TASK DESCRIPTION — Please arrange the material as a Markdown table with the columns Row and Material line, numbering each row and omitting blank lines. Begin at the first line of the material and stop after the line that contains "[x=468, y=25]".

THE RECORDS —
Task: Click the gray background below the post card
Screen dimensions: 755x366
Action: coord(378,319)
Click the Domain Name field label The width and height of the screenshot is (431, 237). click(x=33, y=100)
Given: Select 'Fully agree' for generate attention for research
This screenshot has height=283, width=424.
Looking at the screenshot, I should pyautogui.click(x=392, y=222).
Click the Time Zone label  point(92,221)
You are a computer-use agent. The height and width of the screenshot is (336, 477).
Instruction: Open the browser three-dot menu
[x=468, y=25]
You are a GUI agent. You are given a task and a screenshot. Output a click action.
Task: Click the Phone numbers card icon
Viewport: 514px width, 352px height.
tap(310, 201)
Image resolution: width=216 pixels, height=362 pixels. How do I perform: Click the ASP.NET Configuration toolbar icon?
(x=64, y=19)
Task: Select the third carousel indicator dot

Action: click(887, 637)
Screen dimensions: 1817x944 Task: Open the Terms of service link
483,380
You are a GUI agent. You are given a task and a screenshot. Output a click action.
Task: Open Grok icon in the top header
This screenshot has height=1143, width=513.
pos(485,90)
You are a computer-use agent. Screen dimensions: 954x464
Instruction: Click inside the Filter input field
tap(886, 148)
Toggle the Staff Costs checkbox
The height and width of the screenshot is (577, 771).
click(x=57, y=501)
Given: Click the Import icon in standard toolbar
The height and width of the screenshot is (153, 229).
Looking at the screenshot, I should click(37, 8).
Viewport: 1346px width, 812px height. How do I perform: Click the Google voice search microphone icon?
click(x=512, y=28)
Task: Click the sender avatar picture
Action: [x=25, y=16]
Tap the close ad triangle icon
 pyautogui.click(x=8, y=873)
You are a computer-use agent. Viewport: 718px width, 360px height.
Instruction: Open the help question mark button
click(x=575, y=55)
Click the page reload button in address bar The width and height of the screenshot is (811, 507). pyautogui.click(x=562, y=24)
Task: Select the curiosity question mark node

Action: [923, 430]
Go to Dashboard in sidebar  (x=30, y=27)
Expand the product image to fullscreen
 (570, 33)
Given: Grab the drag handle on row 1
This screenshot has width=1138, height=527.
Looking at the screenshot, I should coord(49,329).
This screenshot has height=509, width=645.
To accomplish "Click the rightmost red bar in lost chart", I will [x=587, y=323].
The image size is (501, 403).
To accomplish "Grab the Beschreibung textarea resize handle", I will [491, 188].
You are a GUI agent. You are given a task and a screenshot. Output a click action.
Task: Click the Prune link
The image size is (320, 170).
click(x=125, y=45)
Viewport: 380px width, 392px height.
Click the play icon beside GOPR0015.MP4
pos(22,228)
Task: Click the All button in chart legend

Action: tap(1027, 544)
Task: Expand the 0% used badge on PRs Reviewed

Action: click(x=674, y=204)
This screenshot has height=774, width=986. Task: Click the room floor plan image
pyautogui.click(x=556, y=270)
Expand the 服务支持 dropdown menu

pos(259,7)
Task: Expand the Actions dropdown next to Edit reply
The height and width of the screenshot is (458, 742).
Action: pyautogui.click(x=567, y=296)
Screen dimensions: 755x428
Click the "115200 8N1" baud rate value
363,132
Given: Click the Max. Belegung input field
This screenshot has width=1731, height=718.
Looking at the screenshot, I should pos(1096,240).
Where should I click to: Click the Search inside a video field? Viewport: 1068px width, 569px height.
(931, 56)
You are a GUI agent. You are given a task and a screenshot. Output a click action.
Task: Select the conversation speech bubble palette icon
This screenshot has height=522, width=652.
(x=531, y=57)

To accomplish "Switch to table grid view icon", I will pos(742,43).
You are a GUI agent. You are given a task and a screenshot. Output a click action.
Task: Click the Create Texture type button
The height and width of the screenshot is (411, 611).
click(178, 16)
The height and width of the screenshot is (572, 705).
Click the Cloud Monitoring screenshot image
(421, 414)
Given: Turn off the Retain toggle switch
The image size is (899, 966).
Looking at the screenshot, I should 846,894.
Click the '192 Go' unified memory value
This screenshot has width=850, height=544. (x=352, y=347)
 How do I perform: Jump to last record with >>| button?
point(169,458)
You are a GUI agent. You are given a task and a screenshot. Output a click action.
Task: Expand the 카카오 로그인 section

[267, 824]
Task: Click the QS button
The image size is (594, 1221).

TASK OUTPUT —
| Row | Material line |
|---|---|
| 1 | Task: Click the gray background below the post card |
| 2 | Screen dimensions: 755x366 |
| 3 | Action: coord(378,319) |
| 4 | Click the Domain Name field label The width and height of the screenshot is (431, 237). click(x=33, y=100) |
| 5 | Given: Select 'Fully agree' for generate attention for research |
| 6 | This screenshot has height=283, width=424. |
| 7 | Looking at the screenshot, I should pyautogui.click(x=392, y=222). |
| 8 | Click the Time Zone label  point(92,221) |
| 9 | You are a computer-use agent. The height and width of the screenshot is (336, 477). |
| 10 | Instruction: Open the browser three-dot menu |
| 11 | [x=468, y=25] |